Getting Started with Streaming Analytics
Also available as:
PDF
loading table of contents...

Chapter 2. Prepare Your Environment

Deploying Your HDF Clusters

About This Task

Now that you have reviewed the reference architecture and planned the deployment of your trucking application, you can begin installing HDF according to your use case specifications. To fully build the trucking application as described in this Getting Started with Stream Analytics document, use the following steps.

Steps

  1. Install Ambari 2.5.1.

  2. Install HDP 2.6.1 Cluster via Ambari.

  3. Install HDF 3.0 Management Pack.

  4. Update HDF 3.0 Base URL.

  5. Add HDF 3.0 Services to HDP 2.6.1 cluster.

Find instructions for these installation steps in Installing HDF Services on a New HDP Cluster.

More Information

Planning Your Deployment

Registering Schemas in Schema Registry

The trucking application streams raw events that are serialized into Avro from the two sensors to its respective Kafka topics. NiFi consumes from these topics, and then routes, enriches, and delivers them to another set of Kafka topics for consumption by the streaming anlatyics applications. To do this, you must perform the following tasks:

  • Creating the 4 Kafka topics

  • Registering Schemas for each of the Kafka topics in the Schema Registry

Create the Kafka Topics

About This Task

Kafka topics are categories or feed names to which records are published.

Steps

  1. Log into the node where Kafka broker is running.

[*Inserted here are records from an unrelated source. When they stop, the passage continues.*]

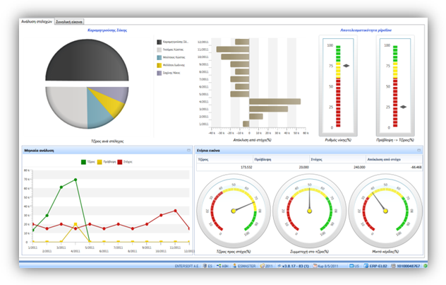
Task: Click the ES company icon in status bar
Action: (205, 266)
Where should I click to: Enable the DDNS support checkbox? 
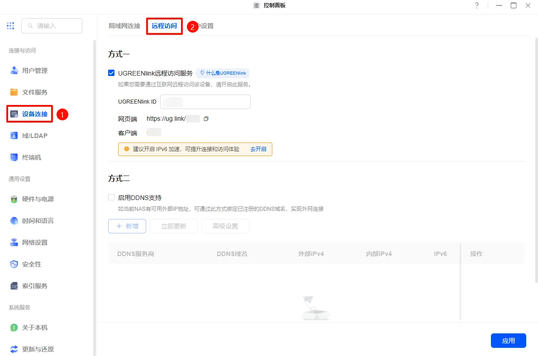coord(111,197)
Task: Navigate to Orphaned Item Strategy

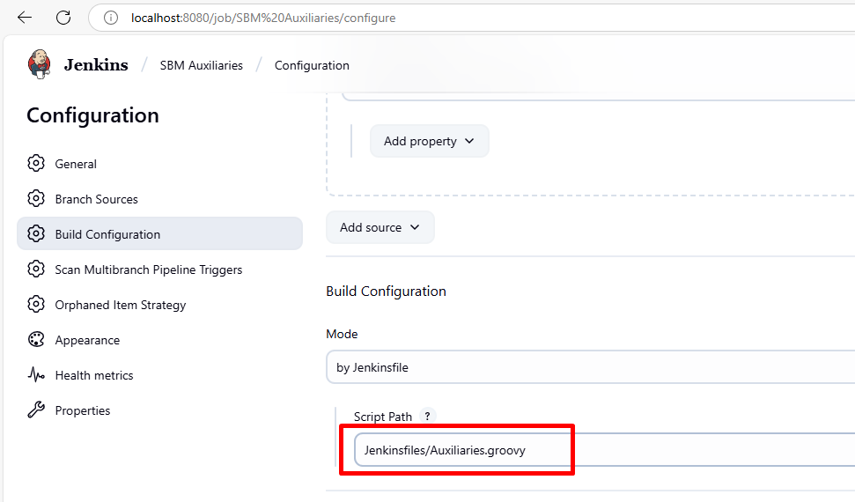Action: click(120, 305)
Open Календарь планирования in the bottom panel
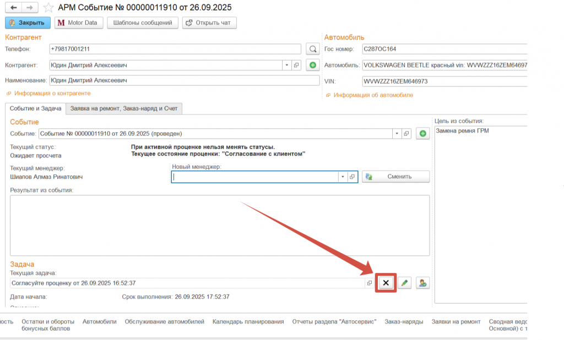Screen dimensions: 564x340 pyautogui.click(x=248, y=322)
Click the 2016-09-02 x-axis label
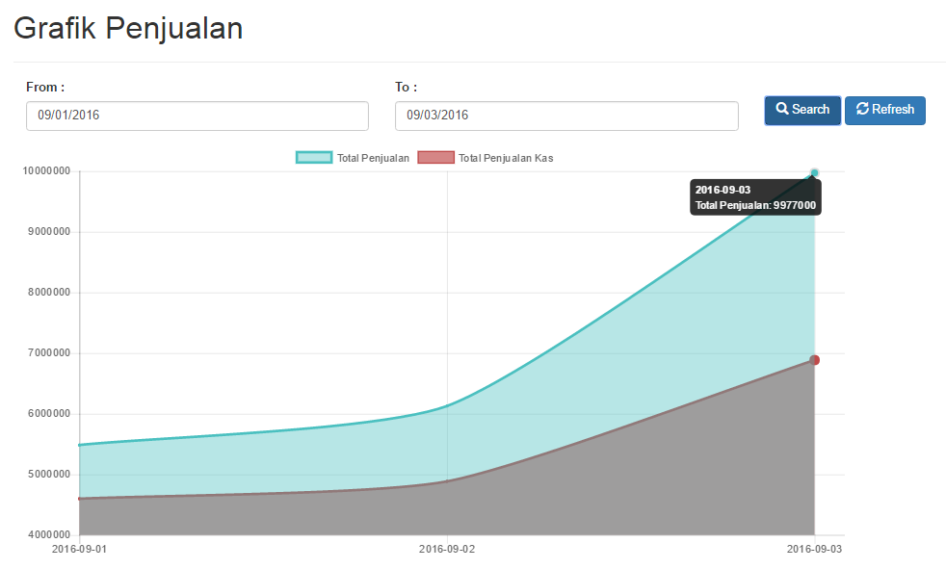Viewport: 946px width, 569px height. (447, 549)
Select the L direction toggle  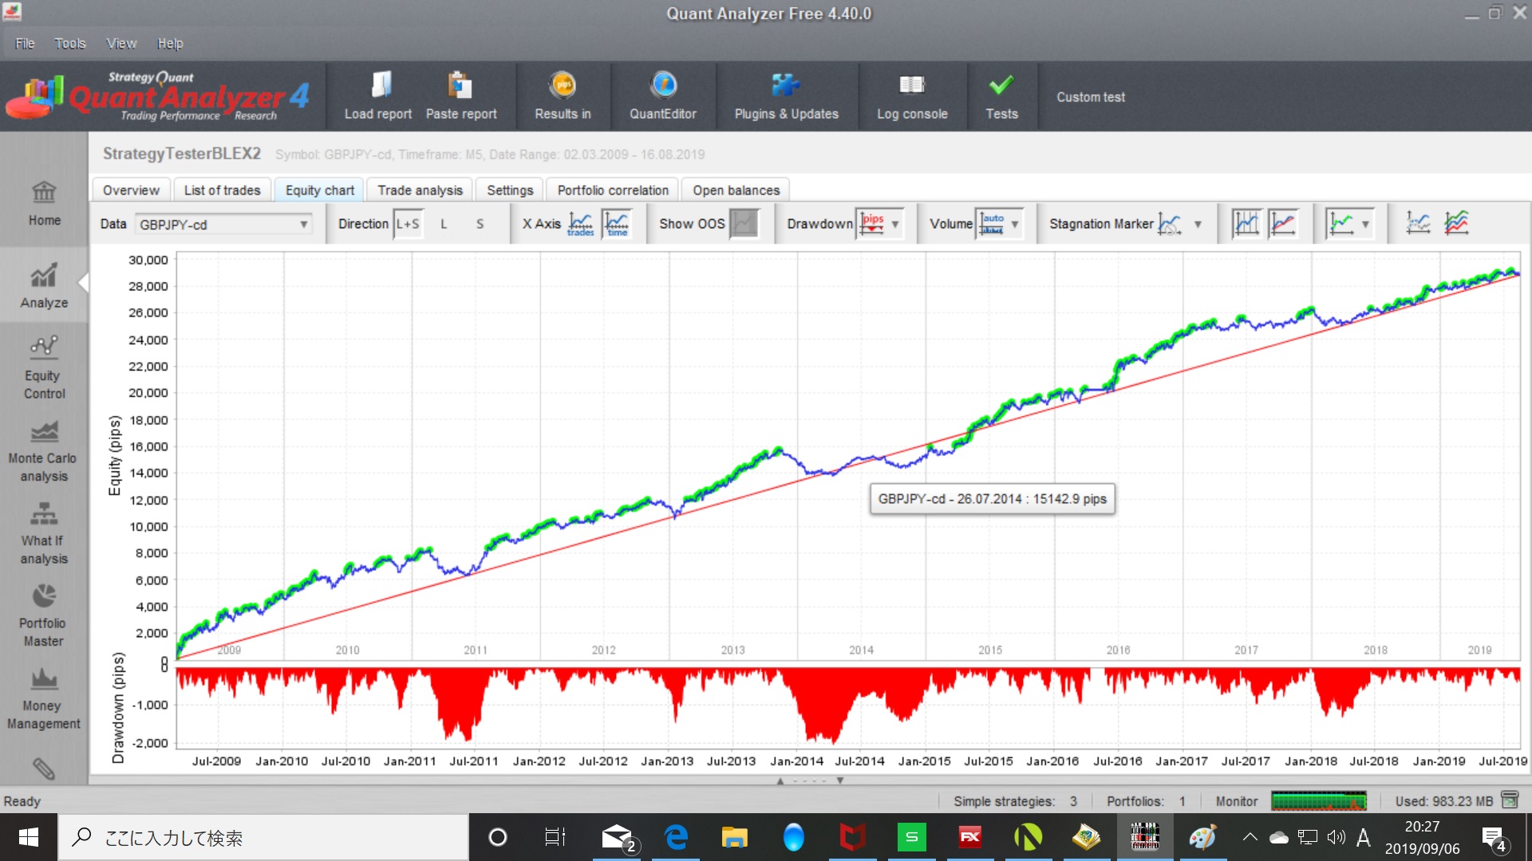(444, 224)
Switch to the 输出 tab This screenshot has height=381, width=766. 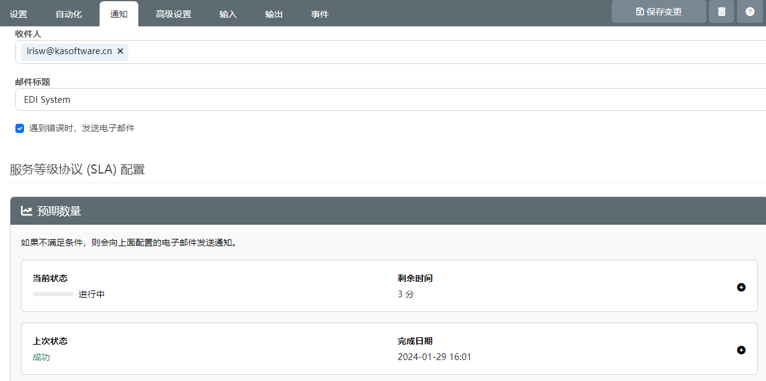[274, 14]
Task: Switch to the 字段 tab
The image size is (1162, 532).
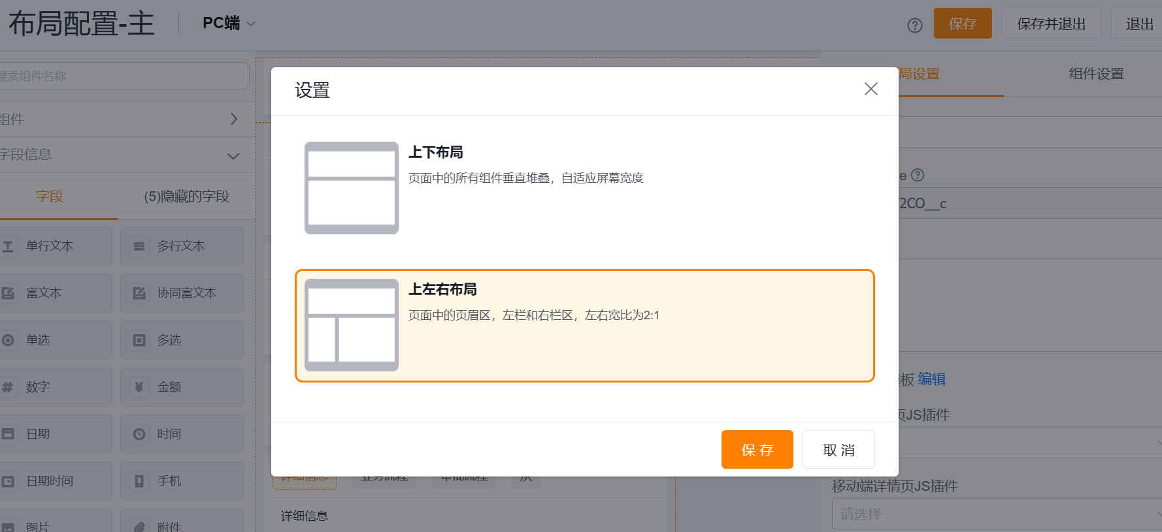Action: pos(49,196)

  2. Create the Kafka topics using the following commands:

    cd /usr/[hdf/\hdp]current/kafka-broker/bin/
    
    ./kafka-topics.sh \
    --create \
    --zookeeper <zookeeper-host>:2181 \
    --replication-factor 2 \
    --partition 3 \
    --topic raw-truck_events_avro
    
    ./kafka-topics.sh \
    --create \
    --zookeeper <zookeeper-host>:2181 \
    --replication-factor 2 \
    --partition 3 \
    --topic raw-truck_speed_events_avro
    
    ./kafka-topics.sh \
    --create \
    --zookeeper <zookeeper-host>:2181 \
    --replication-factor 2 \
    --partition 3 \
    --topic truck_events_avro
    
    
    ./kafka-topics.sh \
    --create \
    --zookeeper <zookeeper-host>:2181 \
    --replication-factor 2 \
    --partition 3 \
    --topic truck_speed_events_avro
    

More Information

Apache Kafka Component Guide

Register Schemas for the Kafka Topics

About This Task

Register the schemas for the 2 Kafka topics that NiFi will consume from and the two other Kafka topics that NiFi will publish the enriched events to. Registering the Kafka topic schemas is benefiicial in several ways. Schema Registry provides a centralized schema location, allowing you to stream records into topics without having to attach the schema to each record.

Steps

  1. Go to the Schema Registry UI by selecting the Registry service in Ambari and under 'Quick Links' selecting 'Registry UI'

  2. Click the "+" button to add a schema, schema group and schema metadata for the Raw Geo Event Sensor Kafka topic:

    • Name = raw-truck_events_avro

    • Description = Raw Geo events from trucks in Kafka Topic

    • Type = Avro schema provider

    • Schema Group = truck-sensors-kafka

    • Compatibility: BACKWARD

    • Check the evolve check box

    • Copy the schema from here and paste it into the Schema Text area.

    • Click Save

  3. Click the "+" button to add a schema, schema group (exists from previous step), and schema metadata for the Raw Speed Event Sensor Kafka topic:

    • Name = raw-truck_speed_events_avro

    • Description = Raw Speed Events from trucks in Kafka Topic

    • Type = Avro schema provider

    • Schema Group = truck-sensors-kafka

    • Compatibility: BACKWARD

    • Check the evolve check box

    • Copy the schema from here and paste it into the Schema Text area.

    • Click Save

  4. Click the "+" button to add a schema, schema group and schema metadata for the Geo Event Sensor Kafka topic:

    • Name = truck_events_avro

    • Description = Schema for the Kafka topic named 'truck_events_avro'

    • Type = Avro schema provider

    • Schema Group = truck-sensors-kafka

    • Compatibility: BACKWARD

    • Check the evolve checkbox

    • Copy the schema from here and paste it into the Schema Text area.

    • Click Save

  5. Click the "+" button to add a schema, schema group (exists from previous step), and schema metadata for the Speed Event Sensor Kafka topic:

    • Name = truck_speed_events_avro

    • Description = Schema for the Kafka topic named 'truck_speed_events_avro'

    • Type = Avro schema provider

    • Schema Group = truck-sensors-kafka

    • Compatibility: BACKWARD

    • Check the evolve check box

    • Copy the schema from here and paste it into the Schema Text area.

    • Click Save.

More Information

If you want to create these schemas programmatically using the Schema Registry client via REST rather than through the UI, you can find examples at this Github location.